À medida que as ações militares dos EUA e de Israel contra o Irã se intensificam, as autoridades de Teerã, que operam há anos uma “economia sombra”, voltaram a ser foco internacional. Este sistema paralelo, que combina mineração de Bitcoin e comércio de stablecoins, tornou-se a última defesa do Irã para buscar oportunidades fora do sistema bancário, devastado, e além da hegemonia do dólar.
Trocar eletricidade barata por Bitcoin
Desde 2019, o Irã legalizou a mineração de criptomoedas, permitindo que operadores licenciados usem eletricidade subsidiada pelo governo para minerar, sob a condição de venderem todos os Bitcoins minerados ao Banco Central do Irã. Estes Bitcoins são usados como ferramenta importante para pagar importações e realizar liquidações de comércio exterior, ajudando a contornar, em certa medida, o sistema do dólar e as sanções bancárias ocidentais.

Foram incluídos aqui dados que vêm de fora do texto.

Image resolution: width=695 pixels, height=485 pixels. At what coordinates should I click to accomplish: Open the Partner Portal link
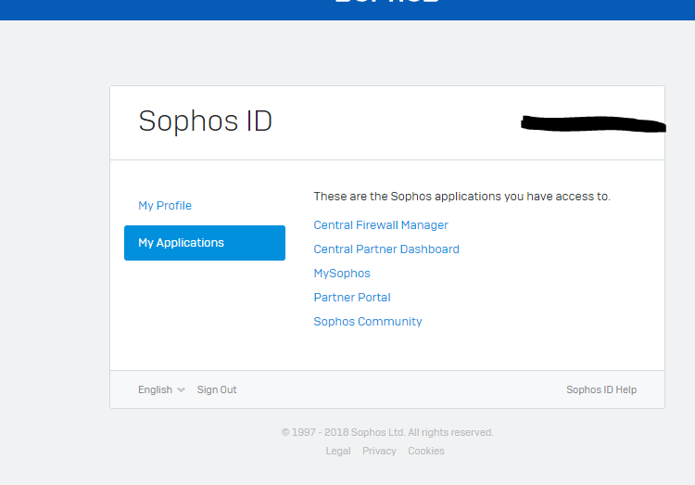pyautogui.click(x=352, y=298)
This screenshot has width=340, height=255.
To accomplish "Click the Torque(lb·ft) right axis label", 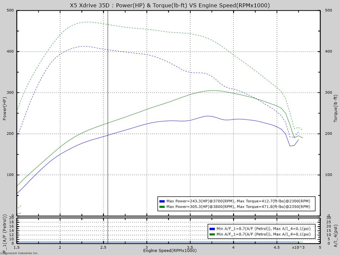I will [335, 109].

Segundo estatísticas, a capacidade de mineração de Bitcoin do Irã representa cerca de 2% a 5% do total mundial, embora muitas atividades de mineração não sejam totalmente divulgadas, podendo o volume real ser maior.
A empresa de análise de blockchain Chainalysis descobriu que, em 2025, o ecossistema de criptomoedas do Irã cresceu para um valor de 7,8 bilhões de dólares, quase equivalente ao PIB de Maldivas ou Liechtenstein. É importante notar que atividades de criptomoedas tendem a aumentar durante conflitos militares ou turbulências internas, incluindo o conflito de 12 dias entre Irã e Israel no ano passado.
Como força militar principal do Irã, a Guarda Revolucionária Islâmica (IRGC) tem dependido cada vez mais das criptomoedas nos últimos anos. A Chainalysis estima que, no quarto trimestre de 2025, mais de 50% do fluxo de criptomoedas para o Irã provenha de carteiras relacionadas à IRGC, que receberam ativos no valor de mais de 3 bilhões de dólares no ano anterior.
Estes números referem-se apenas a carteiras públicas diretamente relacionadas às listas de sanções; o volume real pode ser ainda maior.
Queda de 96% no rial e o USDT como nova moeda de liquidação
Além do Bitcoin, as stablecoins também desempenham papel crucial. A Elliptic, empresa de análise de blockchain, aponta que o Banco Central do Irã acumulou pelo menos 507 milhões de dólares em USDT até 2025, provavelmente para estabilizar a taxa de câmbio do rial iraniano e apoiar o comércio exterior. No entanto, essa estratégia de defesa financeira parece ter tido pouco efeito. Os dados indicam que o rial já se depreciou mais de 96% em relação ao dólar.
Diante de uma inflação crônica e uma economia à beira do colapso, os civis iranianos também têm migrado seus ativos para o Bitcoin. Dados mostram que, durante os recentes protestos antigovernamentais, a quantidade de Bitcoin retirada de exchanges centralizadas para carteiras pessoais aumentou drasticamente, indicando que a população local tenta manter seus ativos sob controle próprio.
Custo de mineração de aproximadamente 1.300 dólares
Estima-se que o custo de mineração no Irã seja cerca de 1.300 dólares por Bitcoin. Após a mineração, os mineradores vendem os Bitcoins ao banco central, que transfere os fundos para parceiros estrangeiros para pagar equipamentos, combustível ou bens de consumo.